Inefficiency is a generational problem that hides in plain sight and needs to be fixed in a hurry via Execution Management and process excellence. Why? The only way for companies to outrun supply chain issues, inflation and sustainability is to become more efficient.
"The scale of the problem we're talking about is bigger than anything we've ever seen," said Dave Peterson, Celonis Chief Marketing Officer, during the event keynote.
That was the message framed by Celonis executives as World Tour 2022 kicked off in San Francisco. World Tour 2022 features 11 additional stops around the world including Houston, Munich, New York, Amsterdam and Copenhagen to name a few. Each stop will feature a subset of 1,200 Celonis customers from multiple industries sharing best practices and knowledge.
Celonis World Tour 2022: Everything you need to know
Enterprises are juggling multiple crises amid inflation, supply chain disruptions and sustainability concerns. These companies are trying to answer the following questions. How much of inflation can be passed on to customers? Can efficiency efforts maintain margins and deliver value? What supply chain process improvements can help lower carbon and get you goods faster? How do you transform your ballooning roster of systems?
Also: Why and how to scale Celonis Centers of Excellence (CoE) to grow value | 4 must-know Execution Management themes from Celonis Labs
The answers to those questions are in the data, which is currently spread around multiple enterprise systems. The big fix all starts with processes. The world produces 64 zettabytes of data and uses less than 1% of it. The challenge is to cut through that data and operate smarter.

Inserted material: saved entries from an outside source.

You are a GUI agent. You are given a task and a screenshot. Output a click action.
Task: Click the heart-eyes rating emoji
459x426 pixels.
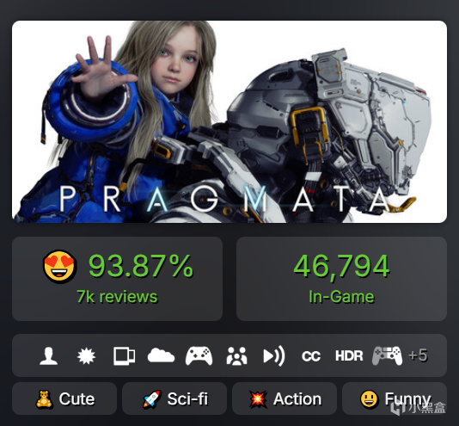59,267
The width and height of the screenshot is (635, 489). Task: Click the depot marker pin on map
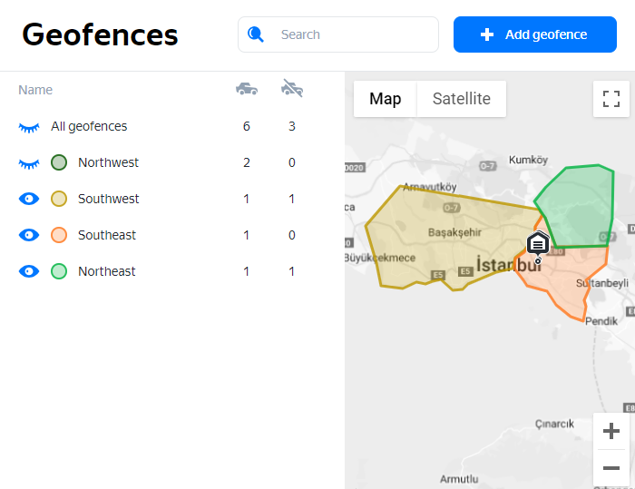click(x=538, y=244)
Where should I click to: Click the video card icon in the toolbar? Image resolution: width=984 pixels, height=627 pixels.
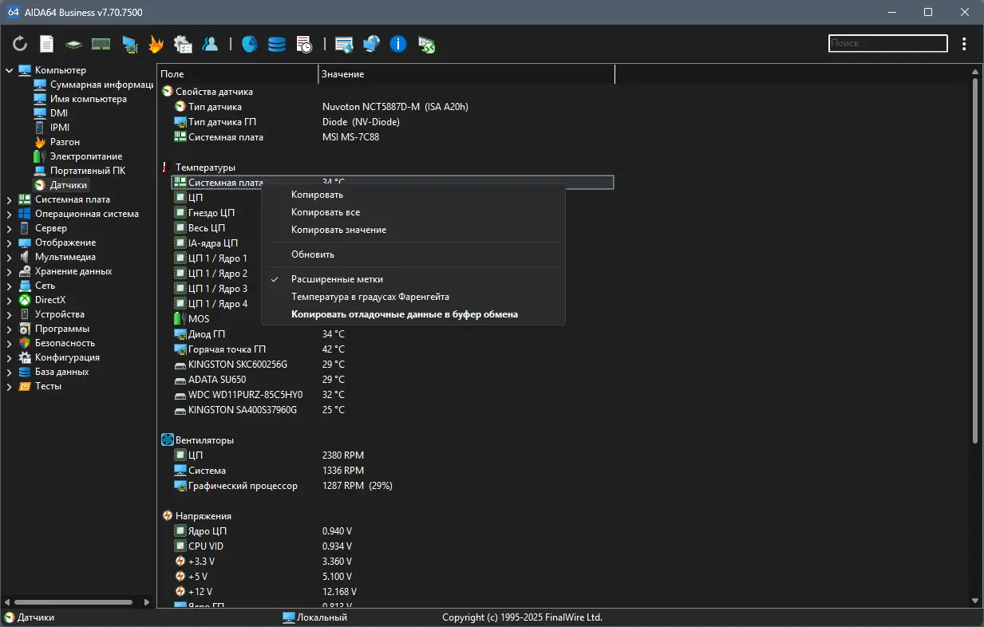129,44
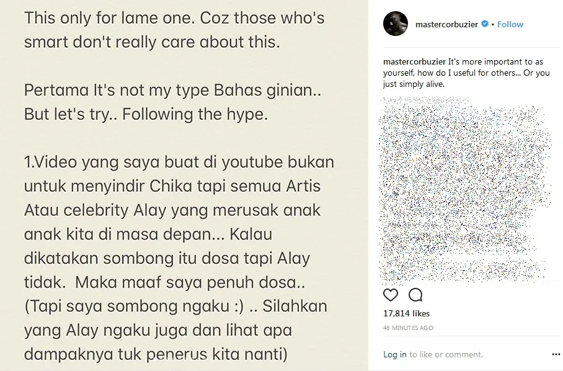
Task: View the list of 17,814 likes
Action: pos(406,313)
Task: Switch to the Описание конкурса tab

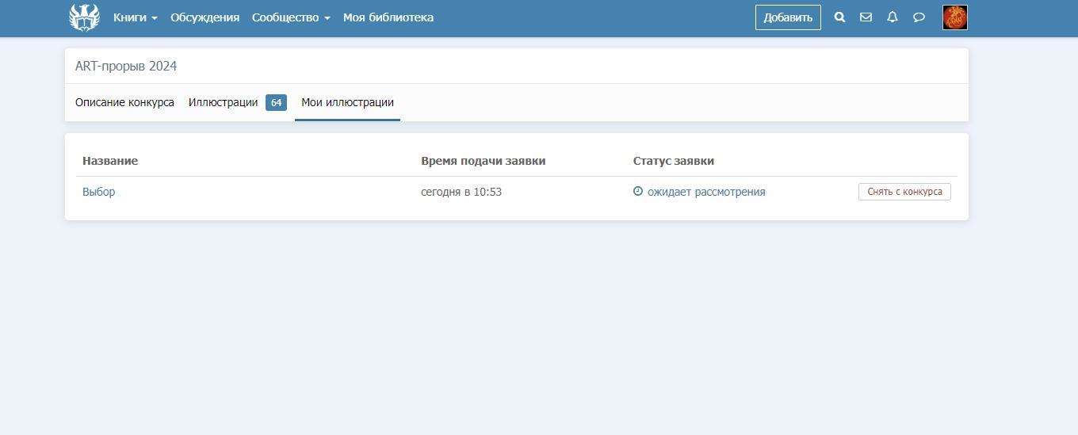Action: 124,102
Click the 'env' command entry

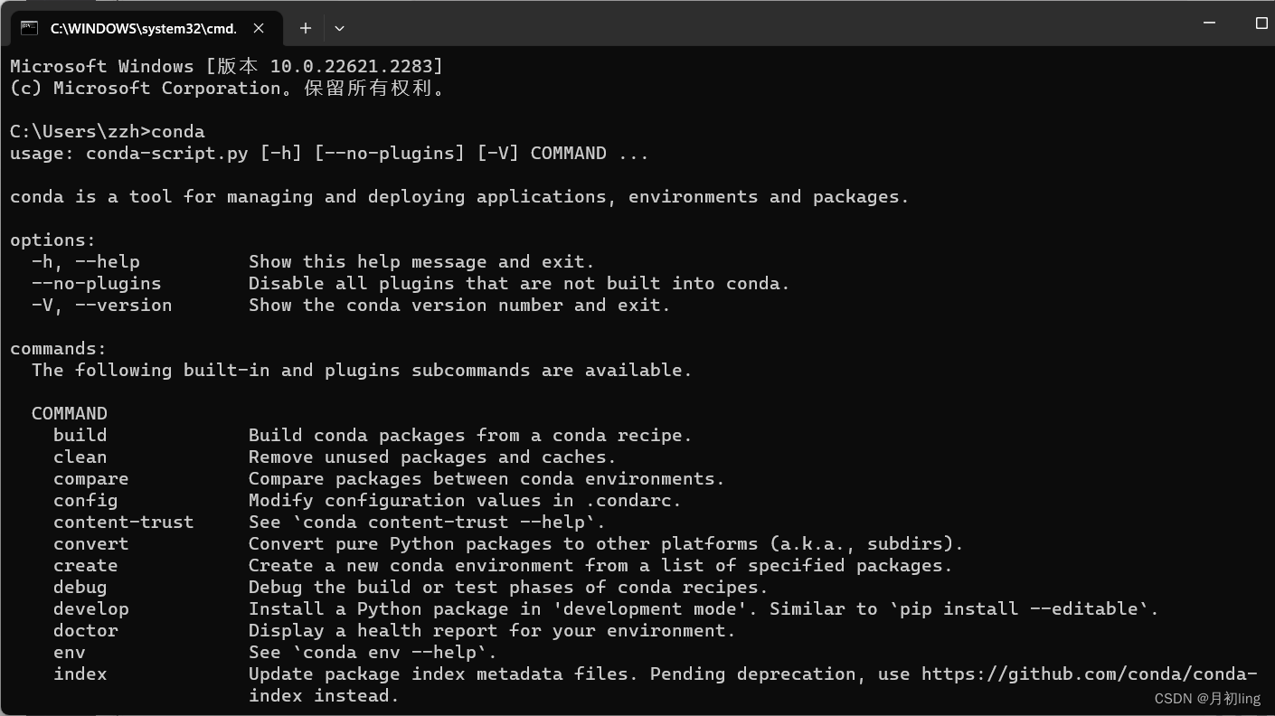69,652
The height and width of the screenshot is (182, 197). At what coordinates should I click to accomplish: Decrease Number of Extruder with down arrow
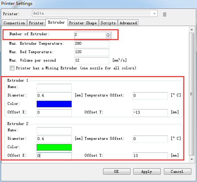click(108, 37)
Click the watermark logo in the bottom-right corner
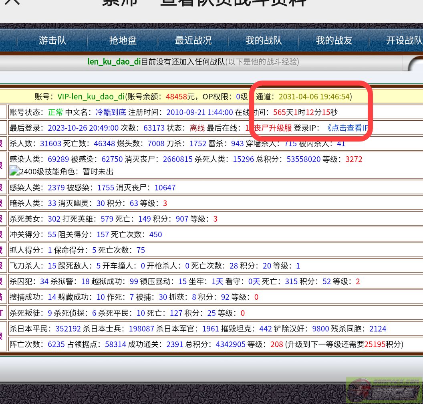Screen dimensions: 423x404 (384, 390)
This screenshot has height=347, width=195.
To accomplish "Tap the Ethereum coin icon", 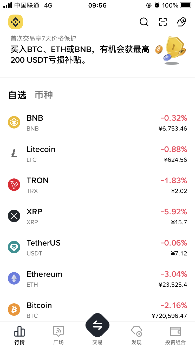I will pos(14,278).
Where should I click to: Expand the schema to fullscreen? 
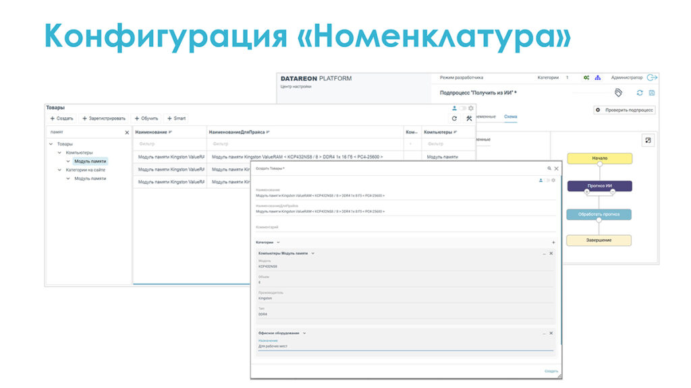click(648, 140)
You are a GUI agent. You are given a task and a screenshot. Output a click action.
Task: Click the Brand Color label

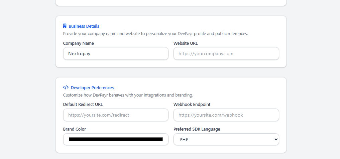75,129
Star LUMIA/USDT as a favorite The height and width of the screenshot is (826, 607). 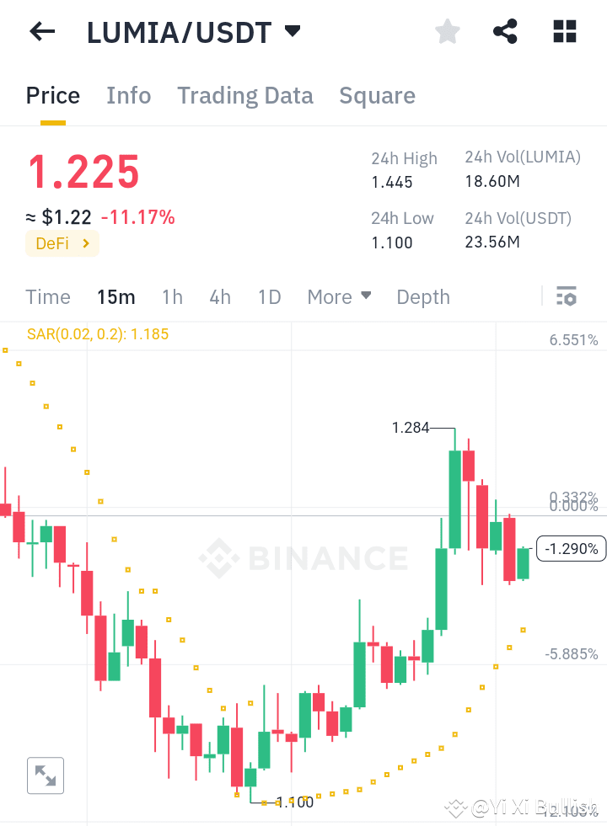[x=447, y=31]
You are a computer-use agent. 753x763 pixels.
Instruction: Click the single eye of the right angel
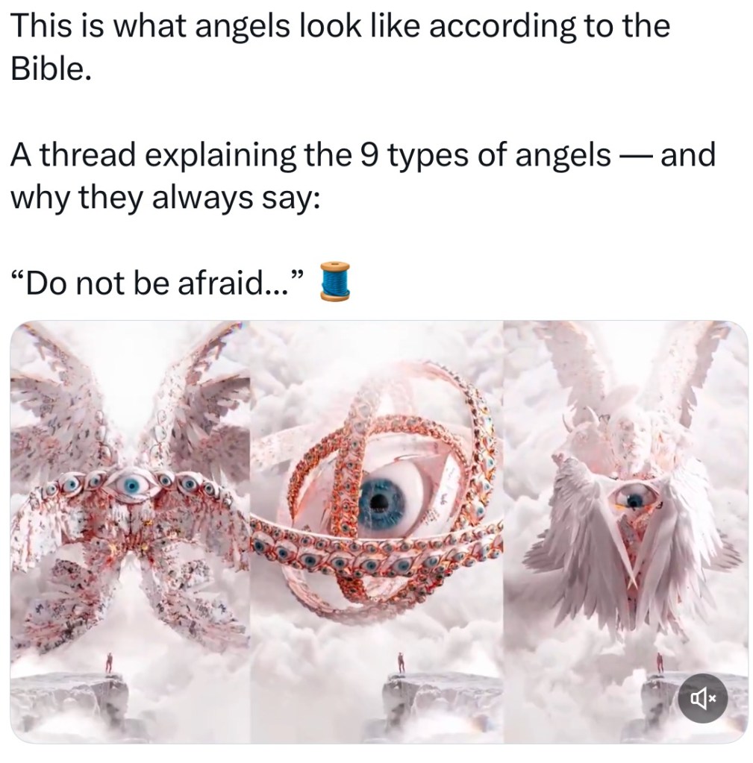tap(633, 497)
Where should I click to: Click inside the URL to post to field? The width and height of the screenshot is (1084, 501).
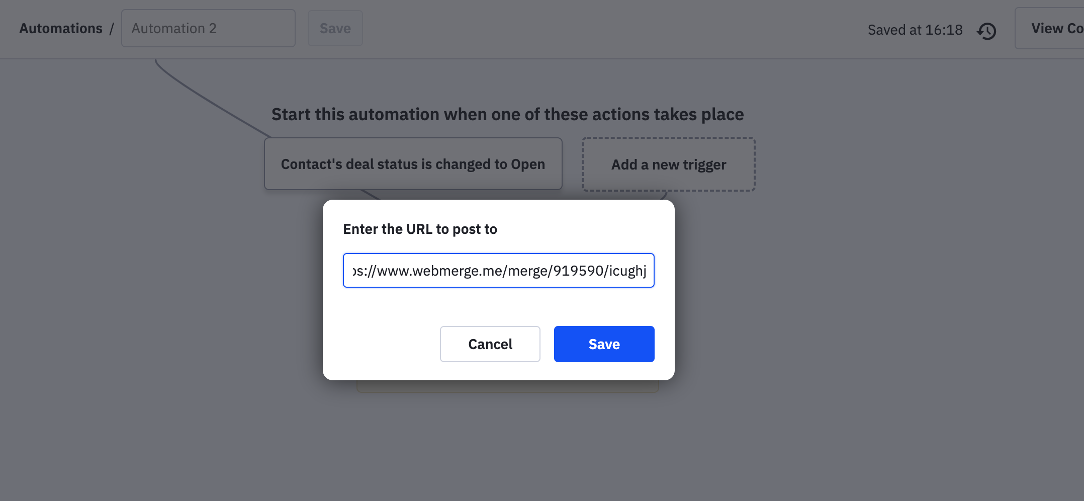click(x=498, y=270)
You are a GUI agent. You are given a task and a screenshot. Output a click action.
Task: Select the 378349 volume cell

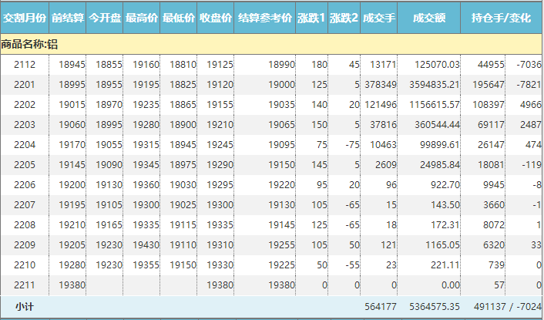pyautogui.click(x=380, y=85)
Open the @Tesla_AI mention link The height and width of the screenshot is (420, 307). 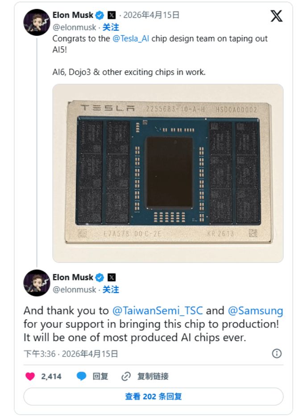coord(130,38)
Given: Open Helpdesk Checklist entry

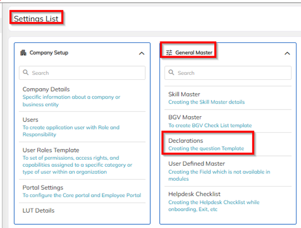Looking at the screenshot, I should pyautogui.click(x=228, y=202).
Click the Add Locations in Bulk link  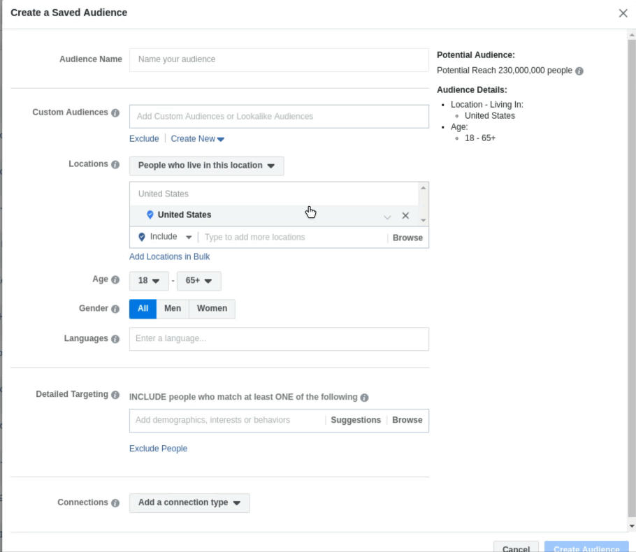[x=169, y=257]
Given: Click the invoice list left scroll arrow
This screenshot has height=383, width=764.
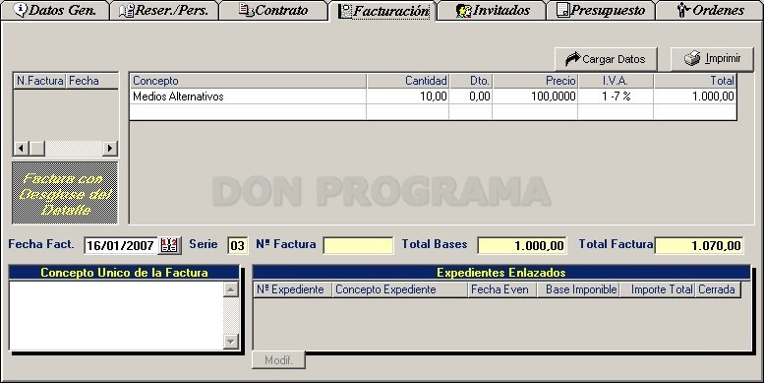Looking at the screenshot, I should click(21, 148).
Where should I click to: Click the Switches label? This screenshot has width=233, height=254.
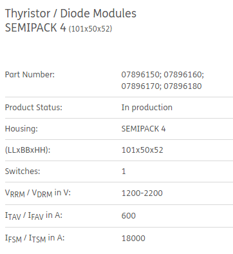coord(23,171)
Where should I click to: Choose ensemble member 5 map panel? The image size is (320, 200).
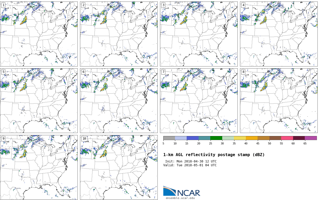39,101
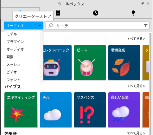Open the ビート drum category tile
This screenshot has width=153, height=135.
click(90, 63)
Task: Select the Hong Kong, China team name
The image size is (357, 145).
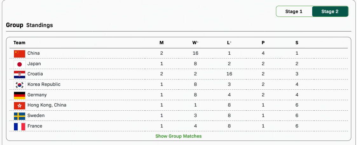Action: 47,105
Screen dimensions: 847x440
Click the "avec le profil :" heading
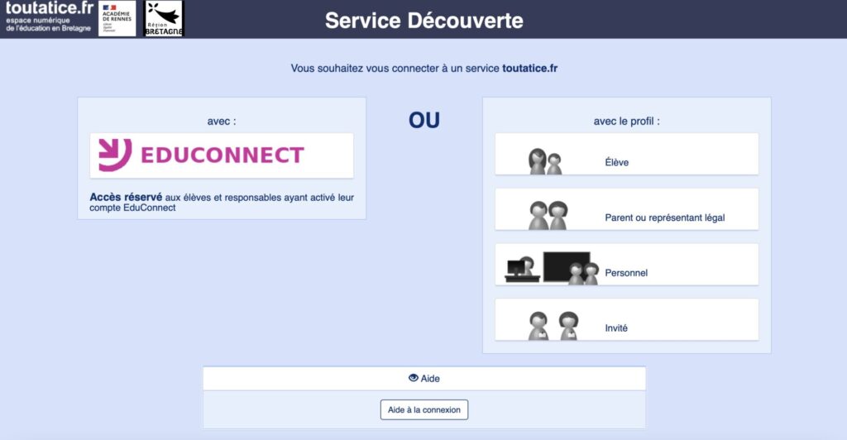pos(626,121)
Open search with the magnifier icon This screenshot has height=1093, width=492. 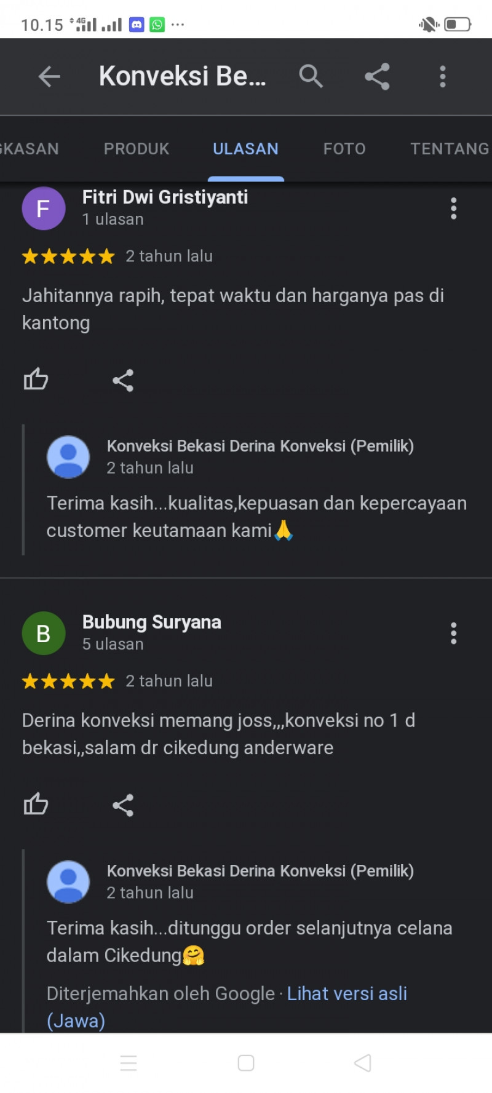pos(311,77)
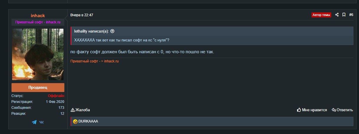359x134 pixels.
Task: Click the Реакции count 12
Action: tap(62, 114)
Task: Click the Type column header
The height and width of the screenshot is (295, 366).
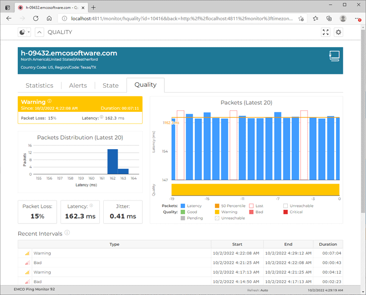Action: [x=114, y=244]
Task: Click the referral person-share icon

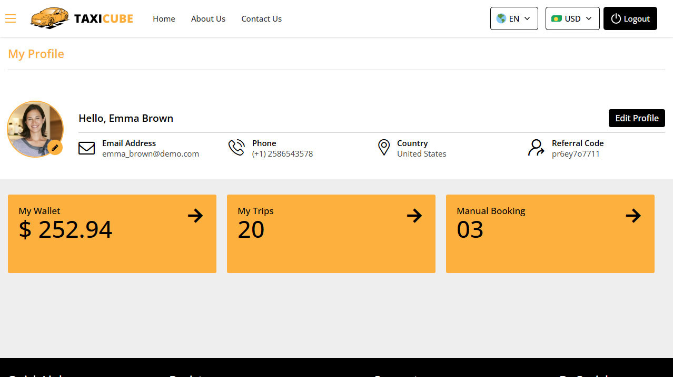Action: 536,148
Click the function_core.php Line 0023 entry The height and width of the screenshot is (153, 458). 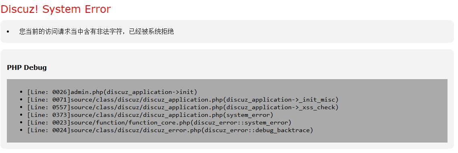pyautogui.click(x=159, y=122)
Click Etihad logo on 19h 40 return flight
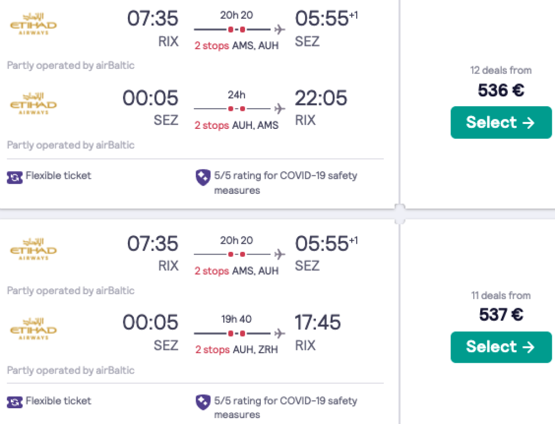The image size is (555, 424). click(x=33, y=329)
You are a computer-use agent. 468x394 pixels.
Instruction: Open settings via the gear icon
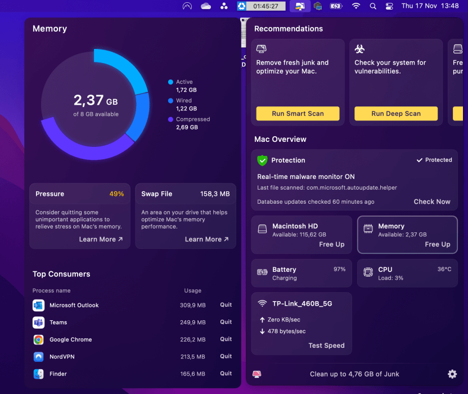(x=451, y=374)
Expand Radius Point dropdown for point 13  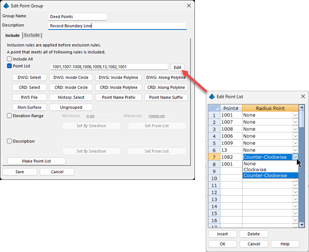(x=295, y=149)
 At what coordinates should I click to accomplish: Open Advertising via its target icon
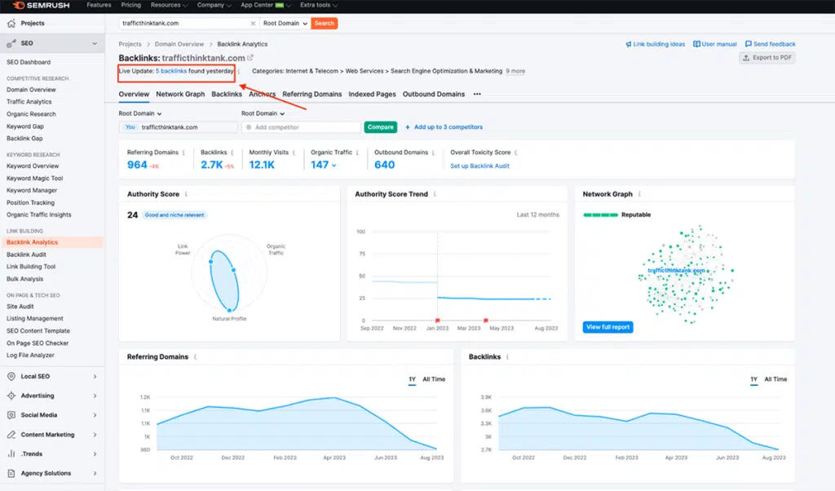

A few facts to ponder via Celonis executives:
Labor productivity is at a 100-year low.
$4.5 trillion has been invested in digital transformation since 2019 but only 20% of companies see returns on investment.
In 1996, companies ran on two systems. Today companies average 256 systems and few of them play nice together. Even worse, these systems produce data but don't use it to create intelligence.
Add it up and there's a breeding ground for hidden inefficiencies.
"Nobody ever designed a process to be inefficient," said Peterson. But over time, inefficiencies sneak into your processes due to market changes, business priority changes, system changes and the like. Peterson gave several real-world examples of these inefficiencies.
"It's highly likely that you are shipping goods and not invoicing your customers," he said. It's not every order and it may not even every one in every hundred orders, but if it's one in a thousand orders, it adds up, Peterson explained. Another process inefficiency are invoices that are paid twice or orders that are canceled due to stock outs when you actually have the product. Businesses can't afford these inefficiencies and execution gaps in today's inflationary environment.
The way to fix these inefficiencies will be process improvements and Execution Management.
"We are in the midst of a generational shift on how we execute the core processes that we run our business on," said Peterson.
Celonis also demonstrated a new user interface for its Execution Management System (EMS), outlined real-world order management and supply chain use cases, the Celonis Process Data Engine, which has 23 patented technologies, Actions with more than 1,000 systems connectors and Celonis Experiences for Microsoft, which was outlined with the PAF acquisition.
Ariel Bardin, Celonis CPO, said Celonis is focused on making the Celonis EMS intuitive, reliable and differentiated in the market. He highlighted how the EMS lets customers both identify execution gaps and automatically fix them.
"In our world, we like automation," said, Bardin. "We've combined both intelligence and action in a very unique way...and as a couple of weeks ago we were triggering a million actions in a week."
What comes next, argued Celonis executives, is a movement aimed at closing the expectation and reality gap that plagues processes. Every business is made up of thousands of individual processes, but they don't run like they were drawn up. Execution Management will fix the inefficient soup of processes and trigger actions that can be automated.
Only when these processes are X-rayed and cured will manufacturers end duplicate payments, cut complaint resolution time and drive order-to-cash efficiency. The list of processes that can be fixed is never-ending. Imagine the headway companies can make by just fixing a few and scaling from there.
Execution Management as a category is relatively new. The argument for it is being accelerated by inflation, supply chain and sustainability crises.